_SECCIÓN DEL DOCUMENTO_
--- --- ---
Las familias de pro, como llamaron a las prósperas de la población, sí se alarmaron por el aumento de robos, esos de menor categoría, en la ciudad. Muchas tapias de las residencias fueron escaladas y cajas fuertes de los negocios violadas por miserables y hambrientos ladrones.

En 1893, apareció la -muy probablemente- primera estadística criminal en un periódico local. Con un fogonazo de pistola rústica o el filo de un cuchillo o el contundente golpe de una piedra o de un garrote, 549 personas fueron asesinadas entre 1889 y 1893 en Antioquia. La mayoría de los casos se presentaron los domingos, días feriados, y bajo los efectos del alcohol.[12] Ni la pena capital, vigente para entonces, detenía a los asesinos.

No sólo el filo de los cuchillos causó muchas muertes ese año. Un empecinado y violento invierno diezmó los campos de la región antioqueña. El hambre y las pestes hicieron de las suyas. Las gripas y los catarros se volvieron temidas neumonías. El asma y la bronquitis se recrudecieron con las aguas. Lo propio hizo la viruela, el tifo, la tisis y la implacable tuberculosis. [13]

Durante estos últimos años del siglo XIX, los habitantes de Medellín vieron, oyeron o supieron de discriminaciones, persecuciones, abusos, ofensas, humillaciones, atropellos, señalamientos y castigos, pero callaron. Aprendieron la lección que desde los púlpitos enseñaron los curas, que publicaron los periódicos, y que en las mesas de comedor reforzaron padres y madres: ver, oír y callar. La clave de vivir en sociedad residía en no permitir la propagación del escándalo. El agua no logró borrar la marca de la mierda en las puertas. La embadurnada de ese jueves santo no se redujo a un asunto de limpios o sucios. Fue, más bien, el indicio de una confrontación subterránea entre culturas encontradas.
--- --- ---
_DATOS SUMINISTRADOS_
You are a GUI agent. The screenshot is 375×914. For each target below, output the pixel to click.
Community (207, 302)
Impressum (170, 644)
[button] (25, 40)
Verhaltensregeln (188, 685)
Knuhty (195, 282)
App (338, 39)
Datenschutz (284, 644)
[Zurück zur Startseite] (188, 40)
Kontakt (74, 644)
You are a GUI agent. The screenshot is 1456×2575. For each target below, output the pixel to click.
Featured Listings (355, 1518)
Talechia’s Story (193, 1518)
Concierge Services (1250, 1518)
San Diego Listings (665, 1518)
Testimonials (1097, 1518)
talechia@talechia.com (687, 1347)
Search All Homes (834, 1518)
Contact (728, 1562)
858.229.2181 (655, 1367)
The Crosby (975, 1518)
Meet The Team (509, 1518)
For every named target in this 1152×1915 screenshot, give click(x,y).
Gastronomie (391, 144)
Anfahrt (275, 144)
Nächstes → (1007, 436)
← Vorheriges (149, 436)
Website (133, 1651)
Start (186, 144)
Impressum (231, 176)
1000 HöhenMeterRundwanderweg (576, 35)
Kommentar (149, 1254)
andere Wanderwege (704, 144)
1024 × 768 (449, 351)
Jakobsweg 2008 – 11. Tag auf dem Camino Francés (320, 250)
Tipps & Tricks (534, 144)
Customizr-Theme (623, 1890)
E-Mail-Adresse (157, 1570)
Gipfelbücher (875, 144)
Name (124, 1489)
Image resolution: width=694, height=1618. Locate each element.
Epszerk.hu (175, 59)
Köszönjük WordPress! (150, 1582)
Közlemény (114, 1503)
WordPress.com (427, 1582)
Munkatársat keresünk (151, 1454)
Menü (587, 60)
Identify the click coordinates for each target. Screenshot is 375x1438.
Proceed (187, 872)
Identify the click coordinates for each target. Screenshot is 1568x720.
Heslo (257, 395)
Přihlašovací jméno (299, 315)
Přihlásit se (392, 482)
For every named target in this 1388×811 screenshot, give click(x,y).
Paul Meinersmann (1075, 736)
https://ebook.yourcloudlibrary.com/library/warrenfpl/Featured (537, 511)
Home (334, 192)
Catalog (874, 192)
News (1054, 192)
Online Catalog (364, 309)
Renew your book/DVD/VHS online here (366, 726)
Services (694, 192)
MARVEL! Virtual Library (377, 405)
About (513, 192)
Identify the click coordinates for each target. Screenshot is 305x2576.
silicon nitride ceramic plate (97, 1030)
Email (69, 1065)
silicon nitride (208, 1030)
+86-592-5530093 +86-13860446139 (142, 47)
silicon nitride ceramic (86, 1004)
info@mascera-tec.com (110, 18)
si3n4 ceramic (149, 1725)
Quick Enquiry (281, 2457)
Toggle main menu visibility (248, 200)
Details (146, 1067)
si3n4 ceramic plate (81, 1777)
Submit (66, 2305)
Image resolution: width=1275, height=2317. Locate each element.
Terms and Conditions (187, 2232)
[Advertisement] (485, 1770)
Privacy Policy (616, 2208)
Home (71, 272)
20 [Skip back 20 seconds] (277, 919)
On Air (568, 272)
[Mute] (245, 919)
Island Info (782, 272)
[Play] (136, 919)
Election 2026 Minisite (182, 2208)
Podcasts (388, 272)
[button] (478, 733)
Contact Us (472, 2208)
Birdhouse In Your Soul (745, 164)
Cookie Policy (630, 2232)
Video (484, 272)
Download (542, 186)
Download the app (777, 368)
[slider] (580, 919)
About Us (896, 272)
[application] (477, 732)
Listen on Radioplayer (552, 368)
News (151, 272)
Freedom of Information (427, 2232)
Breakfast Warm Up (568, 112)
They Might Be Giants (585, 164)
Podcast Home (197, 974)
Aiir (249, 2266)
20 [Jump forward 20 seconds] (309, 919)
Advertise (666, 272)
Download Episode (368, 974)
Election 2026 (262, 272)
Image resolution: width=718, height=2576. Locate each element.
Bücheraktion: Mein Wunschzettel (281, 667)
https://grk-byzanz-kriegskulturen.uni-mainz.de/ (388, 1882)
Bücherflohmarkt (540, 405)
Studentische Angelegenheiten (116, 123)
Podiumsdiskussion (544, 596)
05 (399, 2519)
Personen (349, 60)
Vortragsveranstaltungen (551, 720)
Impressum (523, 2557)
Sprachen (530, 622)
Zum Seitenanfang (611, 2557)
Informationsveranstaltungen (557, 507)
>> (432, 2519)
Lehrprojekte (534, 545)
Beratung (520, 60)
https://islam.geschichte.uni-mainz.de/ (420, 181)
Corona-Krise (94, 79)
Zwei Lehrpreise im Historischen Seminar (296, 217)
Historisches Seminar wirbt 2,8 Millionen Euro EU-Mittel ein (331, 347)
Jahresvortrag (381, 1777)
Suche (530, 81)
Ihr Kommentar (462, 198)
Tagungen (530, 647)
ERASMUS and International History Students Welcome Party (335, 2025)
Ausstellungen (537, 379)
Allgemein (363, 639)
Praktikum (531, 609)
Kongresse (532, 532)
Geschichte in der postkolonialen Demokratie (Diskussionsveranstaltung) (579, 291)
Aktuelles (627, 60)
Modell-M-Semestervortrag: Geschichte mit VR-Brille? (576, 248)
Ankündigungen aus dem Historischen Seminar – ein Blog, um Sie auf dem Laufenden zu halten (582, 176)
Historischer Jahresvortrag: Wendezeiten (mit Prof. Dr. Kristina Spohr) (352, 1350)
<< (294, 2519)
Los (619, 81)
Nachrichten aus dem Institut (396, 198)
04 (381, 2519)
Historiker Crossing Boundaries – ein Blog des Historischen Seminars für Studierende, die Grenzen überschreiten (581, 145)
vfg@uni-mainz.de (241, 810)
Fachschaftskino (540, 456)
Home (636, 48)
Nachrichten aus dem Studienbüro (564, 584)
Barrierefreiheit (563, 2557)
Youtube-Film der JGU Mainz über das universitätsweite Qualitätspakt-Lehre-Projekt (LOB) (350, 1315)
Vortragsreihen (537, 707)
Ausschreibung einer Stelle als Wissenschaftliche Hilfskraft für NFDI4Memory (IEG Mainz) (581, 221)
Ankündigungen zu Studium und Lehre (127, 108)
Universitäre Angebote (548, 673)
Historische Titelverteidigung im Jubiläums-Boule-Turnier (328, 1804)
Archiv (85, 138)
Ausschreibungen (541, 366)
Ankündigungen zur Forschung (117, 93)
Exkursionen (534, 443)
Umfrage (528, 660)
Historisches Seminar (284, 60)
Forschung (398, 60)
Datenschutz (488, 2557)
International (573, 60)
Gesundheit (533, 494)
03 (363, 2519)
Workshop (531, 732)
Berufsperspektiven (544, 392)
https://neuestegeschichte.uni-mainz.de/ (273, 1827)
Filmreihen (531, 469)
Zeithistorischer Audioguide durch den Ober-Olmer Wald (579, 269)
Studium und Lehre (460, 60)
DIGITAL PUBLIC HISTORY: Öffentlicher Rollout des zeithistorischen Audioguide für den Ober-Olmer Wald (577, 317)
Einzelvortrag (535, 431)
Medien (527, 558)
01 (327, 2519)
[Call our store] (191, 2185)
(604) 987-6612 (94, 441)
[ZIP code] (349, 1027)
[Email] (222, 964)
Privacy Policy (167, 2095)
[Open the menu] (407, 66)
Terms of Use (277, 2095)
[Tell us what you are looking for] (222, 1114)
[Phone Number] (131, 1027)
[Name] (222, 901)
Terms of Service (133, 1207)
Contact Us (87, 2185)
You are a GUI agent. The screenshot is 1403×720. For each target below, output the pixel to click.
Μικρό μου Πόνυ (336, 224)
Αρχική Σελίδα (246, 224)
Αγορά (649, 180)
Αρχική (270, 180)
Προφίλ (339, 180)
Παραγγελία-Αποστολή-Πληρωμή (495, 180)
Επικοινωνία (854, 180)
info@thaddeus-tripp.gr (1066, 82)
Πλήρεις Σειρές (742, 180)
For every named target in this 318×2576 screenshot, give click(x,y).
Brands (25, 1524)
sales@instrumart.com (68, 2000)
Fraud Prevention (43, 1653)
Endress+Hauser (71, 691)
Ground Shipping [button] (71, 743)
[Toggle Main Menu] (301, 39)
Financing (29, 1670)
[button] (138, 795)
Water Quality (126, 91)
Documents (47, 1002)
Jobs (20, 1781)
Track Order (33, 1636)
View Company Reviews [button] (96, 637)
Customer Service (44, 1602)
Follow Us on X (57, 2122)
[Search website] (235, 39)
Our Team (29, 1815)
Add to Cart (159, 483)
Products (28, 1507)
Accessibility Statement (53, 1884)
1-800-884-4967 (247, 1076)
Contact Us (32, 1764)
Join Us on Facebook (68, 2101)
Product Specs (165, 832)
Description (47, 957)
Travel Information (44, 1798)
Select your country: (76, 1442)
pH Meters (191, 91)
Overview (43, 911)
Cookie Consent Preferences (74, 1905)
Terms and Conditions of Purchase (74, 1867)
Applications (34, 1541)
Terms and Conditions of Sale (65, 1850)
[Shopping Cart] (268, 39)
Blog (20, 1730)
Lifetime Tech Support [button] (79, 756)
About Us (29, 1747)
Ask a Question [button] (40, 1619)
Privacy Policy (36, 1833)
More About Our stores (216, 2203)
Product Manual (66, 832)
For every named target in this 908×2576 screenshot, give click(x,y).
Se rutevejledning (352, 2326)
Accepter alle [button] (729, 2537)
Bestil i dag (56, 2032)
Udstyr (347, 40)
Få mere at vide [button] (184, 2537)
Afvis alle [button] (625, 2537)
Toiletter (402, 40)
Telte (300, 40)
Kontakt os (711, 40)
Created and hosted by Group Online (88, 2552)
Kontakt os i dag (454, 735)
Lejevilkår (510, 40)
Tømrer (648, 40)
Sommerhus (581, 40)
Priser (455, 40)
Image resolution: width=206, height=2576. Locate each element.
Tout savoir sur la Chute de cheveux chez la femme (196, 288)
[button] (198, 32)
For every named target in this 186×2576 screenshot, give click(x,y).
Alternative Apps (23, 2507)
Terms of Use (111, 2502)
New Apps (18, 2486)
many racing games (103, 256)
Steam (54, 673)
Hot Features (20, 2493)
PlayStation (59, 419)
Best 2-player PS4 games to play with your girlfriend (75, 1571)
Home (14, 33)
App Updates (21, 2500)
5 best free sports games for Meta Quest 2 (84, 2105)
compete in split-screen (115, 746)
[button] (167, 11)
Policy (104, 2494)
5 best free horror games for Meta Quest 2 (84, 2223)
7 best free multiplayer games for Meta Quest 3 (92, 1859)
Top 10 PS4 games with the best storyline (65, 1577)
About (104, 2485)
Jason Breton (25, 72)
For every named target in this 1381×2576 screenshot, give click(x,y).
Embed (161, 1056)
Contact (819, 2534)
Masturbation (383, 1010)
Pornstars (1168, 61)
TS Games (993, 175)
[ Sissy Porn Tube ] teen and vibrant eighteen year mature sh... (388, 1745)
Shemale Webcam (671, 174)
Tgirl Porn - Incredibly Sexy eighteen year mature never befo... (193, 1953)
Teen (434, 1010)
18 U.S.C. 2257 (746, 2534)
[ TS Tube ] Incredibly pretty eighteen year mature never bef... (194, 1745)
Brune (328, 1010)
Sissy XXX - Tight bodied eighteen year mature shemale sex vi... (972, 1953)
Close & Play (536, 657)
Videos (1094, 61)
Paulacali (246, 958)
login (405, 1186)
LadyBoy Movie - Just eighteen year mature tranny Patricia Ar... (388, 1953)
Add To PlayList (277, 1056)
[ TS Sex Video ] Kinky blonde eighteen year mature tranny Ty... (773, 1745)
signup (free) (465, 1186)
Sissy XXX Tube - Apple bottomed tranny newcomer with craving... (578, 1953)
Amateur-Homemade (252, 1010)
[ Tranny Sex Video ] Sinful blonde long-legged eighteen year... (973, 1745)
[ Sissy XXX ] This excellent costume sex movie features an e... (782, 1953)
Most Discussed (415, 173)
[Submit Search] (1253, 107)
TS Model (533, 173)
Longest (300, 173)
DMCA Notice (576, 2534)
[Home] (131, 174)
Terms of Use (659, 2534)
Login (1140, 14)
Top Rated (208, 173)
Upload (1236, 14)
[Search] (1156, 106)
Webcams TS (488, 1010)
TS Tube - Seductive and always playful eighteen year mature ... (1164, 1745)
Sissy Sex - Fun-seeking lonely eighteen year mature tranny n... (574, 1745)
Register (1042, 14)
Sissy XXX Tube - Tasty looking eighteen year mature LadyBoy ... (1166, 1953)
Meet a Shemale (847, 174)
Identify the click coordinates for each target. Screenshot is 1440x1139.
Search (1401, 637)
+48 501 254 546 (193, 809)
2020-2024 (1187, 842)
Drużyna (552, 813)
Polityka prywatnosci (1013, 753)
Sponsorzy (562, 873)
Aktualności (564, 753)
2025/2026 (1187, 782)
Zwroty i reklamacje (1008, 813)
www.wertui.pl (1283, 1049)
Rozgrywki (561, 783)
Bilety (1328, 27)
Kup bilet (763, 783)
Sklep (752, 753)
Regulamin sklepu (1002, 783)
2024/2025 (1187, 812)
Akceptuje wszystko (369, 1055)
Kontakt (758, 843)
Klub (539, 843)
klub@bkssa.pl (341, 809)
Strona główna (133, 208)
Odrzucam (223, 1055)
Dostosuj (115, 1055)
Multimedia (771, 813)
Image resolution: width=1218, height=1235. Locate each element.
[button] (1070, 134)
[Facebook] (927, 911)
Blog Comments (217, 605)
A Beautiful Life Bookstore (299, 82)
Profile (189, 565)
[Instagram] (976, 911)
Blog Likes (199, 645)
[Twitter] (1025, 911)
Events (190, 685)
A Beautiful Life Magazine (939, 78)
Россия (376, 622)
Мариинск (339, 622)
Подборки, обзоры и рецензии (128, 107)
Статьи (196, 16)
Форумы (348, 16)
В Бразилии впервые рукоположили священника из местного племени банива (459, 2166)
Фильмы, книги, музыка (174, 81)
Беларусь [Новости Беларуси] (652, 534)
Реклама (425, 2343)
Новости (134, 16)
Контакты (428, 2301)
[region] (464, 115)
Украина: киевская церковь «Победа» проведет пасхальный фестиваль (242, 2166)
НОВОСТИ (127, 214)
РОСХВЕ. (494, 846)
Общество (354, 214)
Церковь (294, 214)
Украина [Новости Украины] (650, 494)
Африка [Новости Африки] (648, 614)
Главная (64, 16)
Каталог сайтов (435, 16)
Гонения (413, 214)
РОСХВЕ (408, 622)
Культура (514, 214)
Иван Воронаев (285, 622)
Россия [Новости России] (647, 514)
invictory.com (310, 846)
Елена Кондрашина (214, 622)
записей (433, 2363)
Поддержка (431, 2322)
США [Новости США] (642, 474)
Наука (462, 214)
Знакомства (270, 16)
--- --- ---
_TAREA A_
Responde estas preguntas con base en el fragmento sobre Medellín a fines del siglo XIX:
(i) ¿Cuántas personas fueron asesinadas en Antioquia entre 1889 y 1893?
(ii) ¿Qué fenómeno del clima diezmó los campos de la región antioqueña?
(iii) ¿Qué lección aprendieron los habitantes de Medellín?
_TAREA B_
Reproduce al pie de la letra el pasaje del fragmento sobre Medellín a fines del siglo XIX que va de "Las familias de" a "y hambrientos ladrones.".
Los registros son un material independiente del texto.

_RESPUESTA A_
(i) 549 personas.
(ii) Un empecinado y violento invierno.
(iii) Ver, oír y callar.

_RESPUESTA B_
Las familias de pro, como llamaron a las prósperas de la población, sí se alarmaron por el aumento de robos, esos de menor categoría, en la ciudad. Muchas tapias de las residencias fueron escaladas y cajas fuertes de los negocios violadas por miserables y hambrientos ladrones.